サウジアラビアで行われた「レッドシーターフハンデキャップ」。初めての異国の地で、彼は落ち着いていた。

直線に向くと余裕すら漂わせながら加速。悠然とした伸び脚で他馬を寄せつけず、堂々の勝利を収めた。日本馬の初挑戦で、いきなりの結果。これは“海外適性の証明”であり、同時に次なる挑戦への布石となった。

幼馴染みと共に掴んだサウジアラビアでのもう1つの勝利(平松さとし) – エキスパート – Yahoo!ニュース


天皇賞・春で見せた真価

春の大一番、天皇賞。
相手は国内トップのステイヤーたち。勝負どころで進路が塞がれ、追い出しが遅れるという致命的なロス。それでもゴール板を駆け抜けたとき、勝ち馬とはわずかアタマ差。

「もしスムーズだったら――」
そう思わずにはいられない走りだった。敗れはしたものの、むしろその末脚の破壊力が鮮明に浮かび上がった一戦だった。


欧州へ ― フォワ賞挑戦

そして今。
彼は再び海を渡る。目指すのは、凱旋門賞の前哨戦・フォワ賞。

クロワデュノールばかりにスポットが当たる今年の挑戦。だが、ビザンチンドリームの存在を忘れてはならない。日本屈指のステイヤーとして、欧州の長距離戦でこそ輝くはずだ。


欧州こそが「真の舞台」か?

日本では“あと一歩”掴み切れなかった栄光。
だが、馬場が重く、持久力が求められる欧州の舞台なら――。ビザンチンドリームが本当に求めていた条件が、そこにあるのかもしれない。

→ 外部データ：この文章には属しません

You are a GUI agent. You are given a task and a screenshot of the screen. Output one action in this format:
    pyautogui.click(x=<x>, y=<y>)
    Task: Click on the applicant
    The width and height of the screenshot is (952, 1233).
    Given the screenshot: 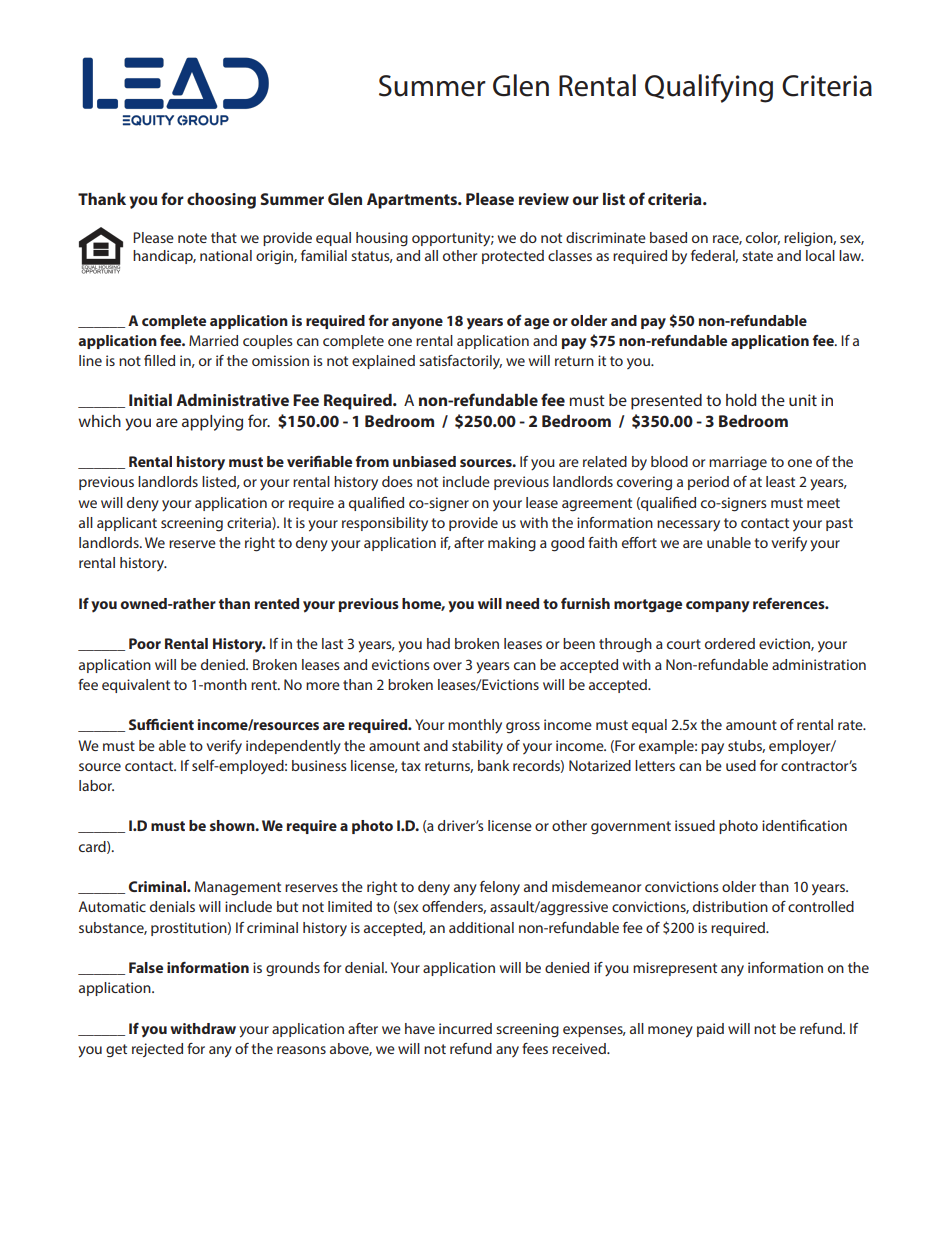 What is the action you would take?
    pyautogui.click(x=127, y=524)
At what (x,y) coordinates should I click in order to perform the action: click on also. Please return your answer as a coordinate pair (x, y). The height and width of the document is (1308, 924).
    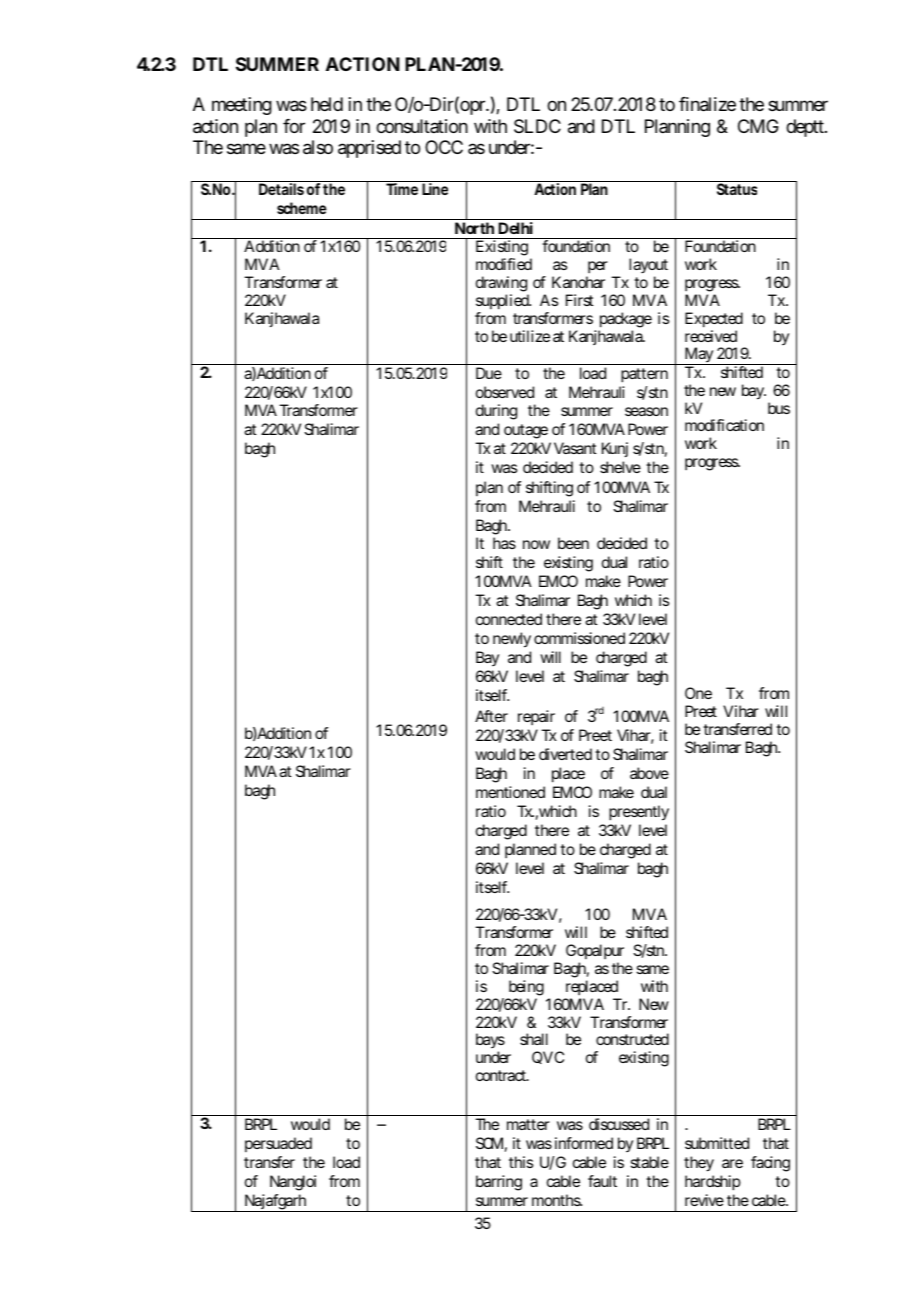
    Looking at the image, I should click on (318, 147).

距離が伸びれば伸びるほど、彼の末脚は鋭さを増す。追走に苦しむ短い距離ではなく、持久力戦の長距離だからこそ、そのポテンシャルが爆発する。


結び ― 隠された「最強の一角」

クロワデュノールが世代最強と呼ばれるのは当然だ。だが、ビザンチンドリームもまた、日本が誇る最強の一角である。

潜在能力は、まだ完全には開花していない。
世界はまだ知らない。

だが明日――。
その名が欧州に刻まれる瞬間が訪れるかもしれない。

ビザンチンドリーム。
彼が見せる末脚が、凱旋門賞へと続く希望の光となるだろう。